The second aspect of charging that needs to be considered is
really to ensure there is full clarity around the various charging points. For
example, under a pure file based host-to-host (H2H) connection, there would not
typically be any network charges associated with the delivery of the file –
either domestic or international. Charges may therefore just relate to the
receiving banks file processing costs. However, where a service bureau is used
to connect to SWIFT, charges may be applied in respect of:

  1. The service
    bureau processing the file through SWIFT.
  2. SWIFT network charges.
  3. Receiving banks file processing fees.

It is therefore important
that a clear understanding of the entire component charges are fully understood,
in order to ensure that any final cost/benefit analysis is both detailed and
accurate to support the required internal business case.

The final
point on this section is really just to emphasise that leveraging the services
of a service bureau to access SWIFT effectively means you are outsourcing to a
third party. Bearing in mind this will be an integral part of your cash
management/banking architecture, the SLA will become a very important document
to help underpin the relationship. 

Conclusion

Whilst
SWIFT is clearly not the answer in every case, for the multi-banked corporate
there are very real benefits around adoption. Clearly a detailed evaluation of
both the commercial benefits and the service proposition of your banking
partners will help provide a foundation to the decision-making process, but some
corporates have taken the decision to adopt SWIFT based on a more strategic
perspective rather than a pure cost-based analysis. The benefits of a highly
secure, scalable, resilient solution that provides great portability and good
risk management can outweigh the simple cost benefit analysis approach.

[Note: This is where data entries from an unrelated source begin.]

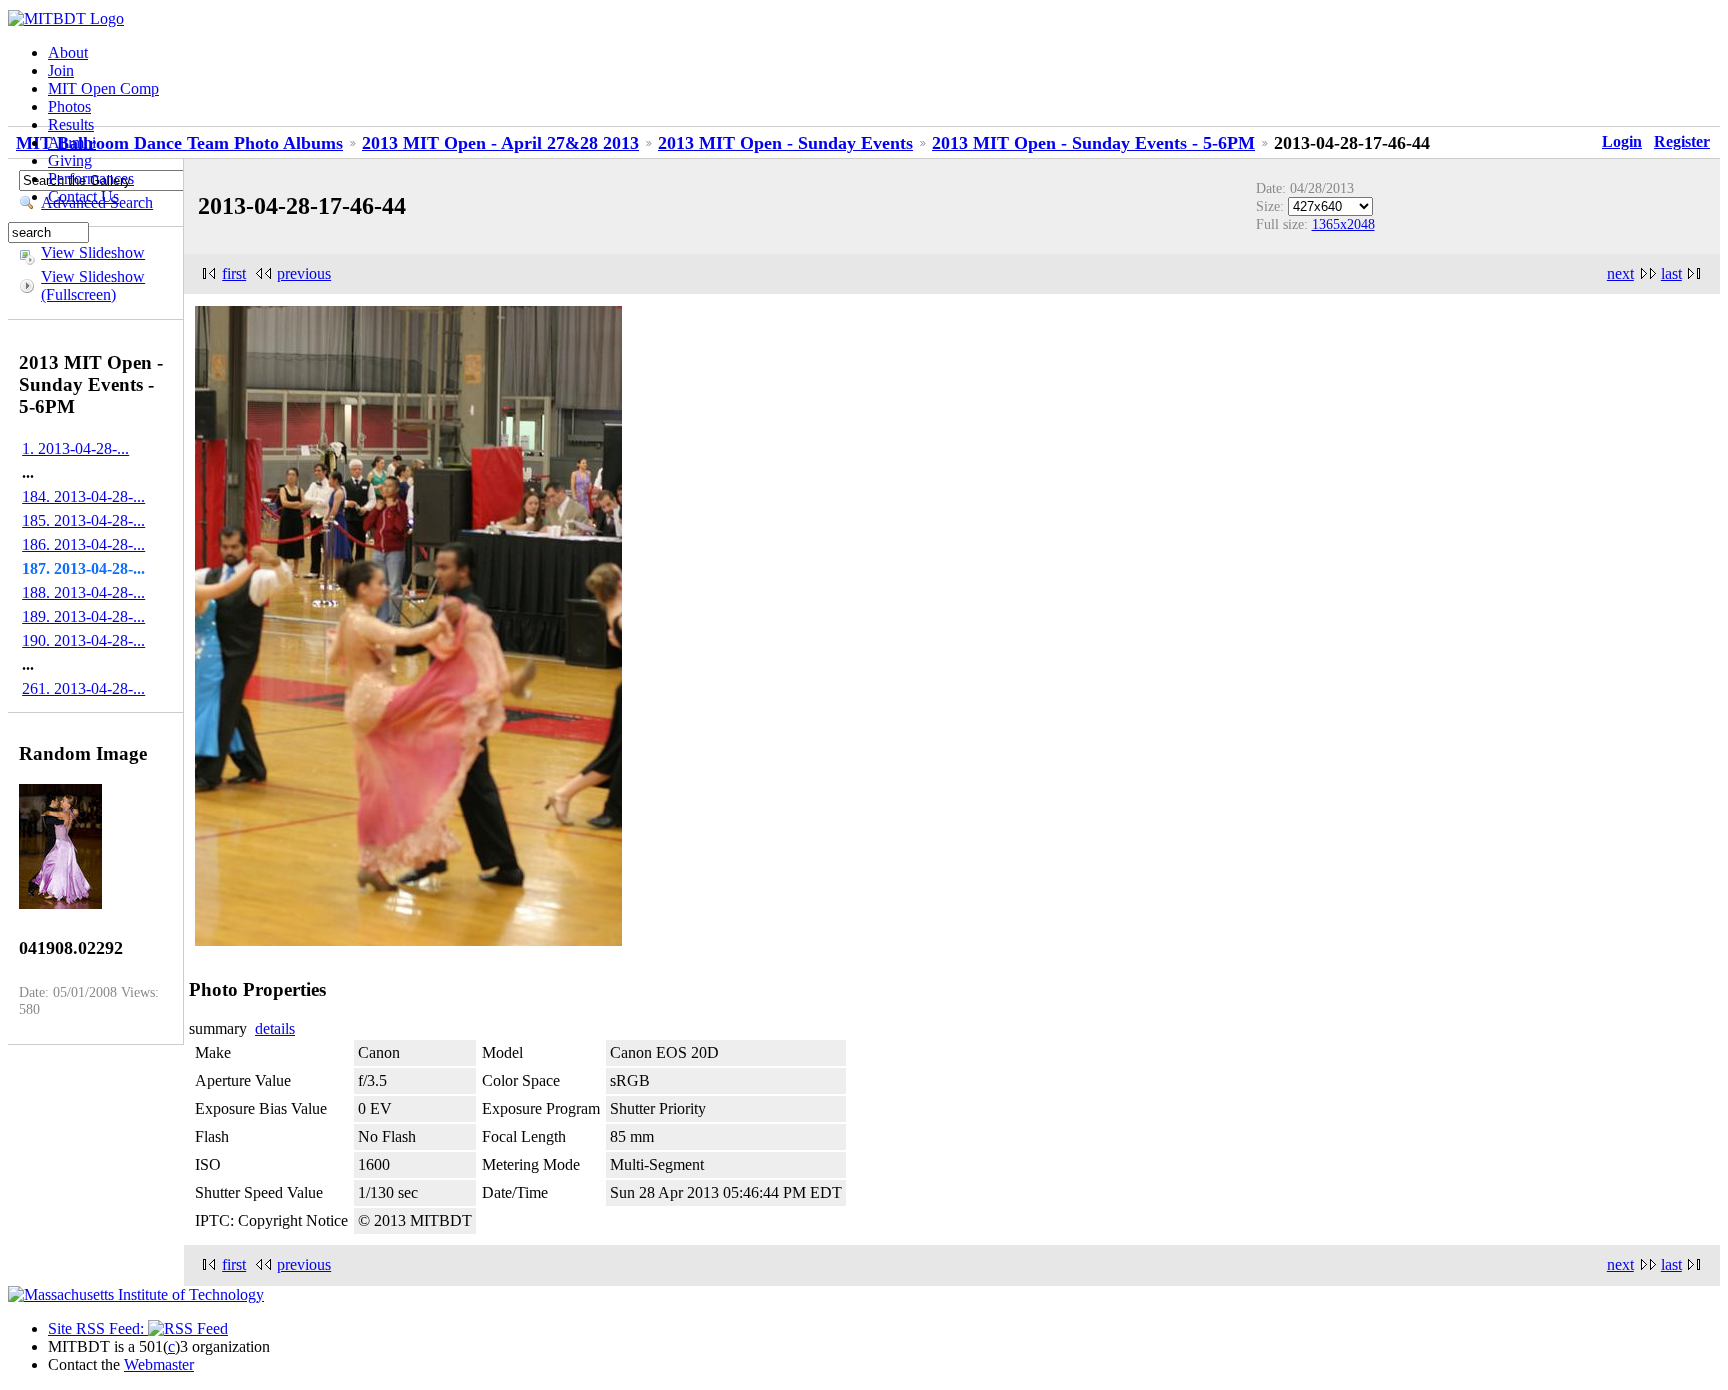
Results (71, 124)
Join (61, 70)
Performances (91, 178)
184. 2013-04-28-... (83, 496)
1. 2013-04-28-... (75, 448)
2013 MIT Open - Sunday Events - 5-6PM (1093, 143)
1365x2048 (1343, 224)
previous (304, 273)
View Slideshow (93, 252)
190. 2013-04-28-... (83, 640)
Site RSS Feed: (98, 1328)
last (1671, 273)
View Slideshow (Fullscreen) (93, 285)
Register (1682, 141)
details (275, 1028)
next (1620, 273)
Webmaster (159, 1364)
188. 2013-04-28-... (83, 592)
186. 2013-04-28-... (83, 544)
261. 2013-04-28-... (83, 688)
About (68, 52)
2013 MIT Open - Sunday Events (785, 143)
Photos (69, 106)
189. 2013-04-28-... (83, 616)
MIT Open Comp (103, 88)
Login (1622, 141)
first (234, 273)
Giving (70, 160)
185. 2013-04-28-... (83, 520)
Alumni (72, 142)
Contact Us (83, 196)
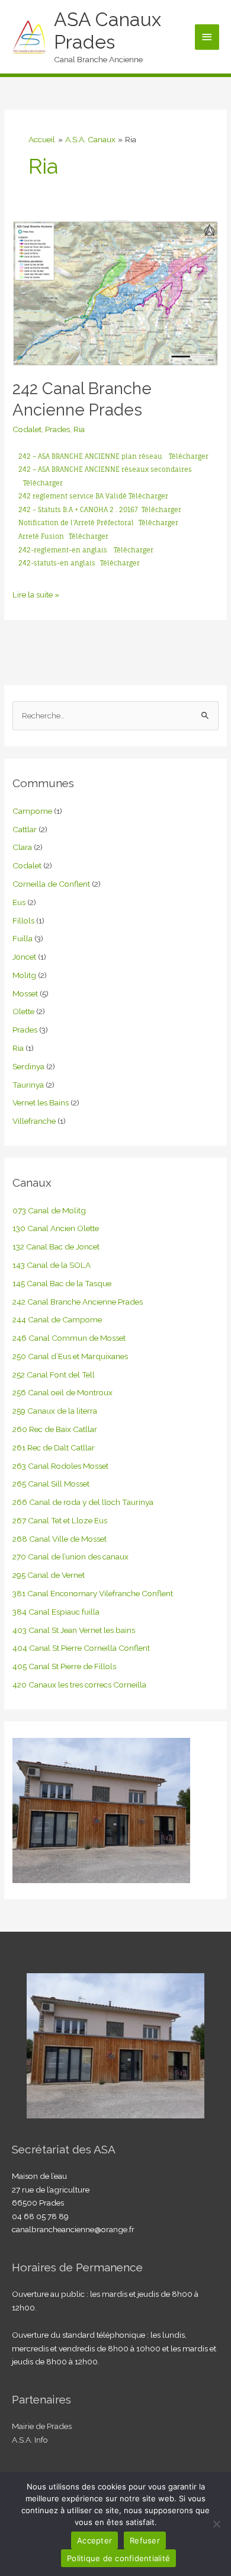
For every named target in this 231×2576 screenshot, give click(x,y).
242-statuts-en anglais (56, 563)
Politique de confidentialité (118, 2558)
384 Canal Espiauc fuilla (56, 1611)
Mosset (25, 993)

There is also added consideration around the number of banking partners
in both the payables and receivables space as a blended approach might be more
appropriate. There is no hard and fast rule in terms of the minimum number of
banking partners before it becomes worthwhile considering SWIFT as a solution,
given the different connectivity models available today.

From a Citi
perspective, the group recognises the importance of client choice around
corporate access and has been a leading supporter since 2001. As the payments
landscape has changed, with an increasing number of corporates looking to adopt
open standards, It is very clear the SWIFT model has clear benefits and we
firmly believe more corporates will join the path to adoption.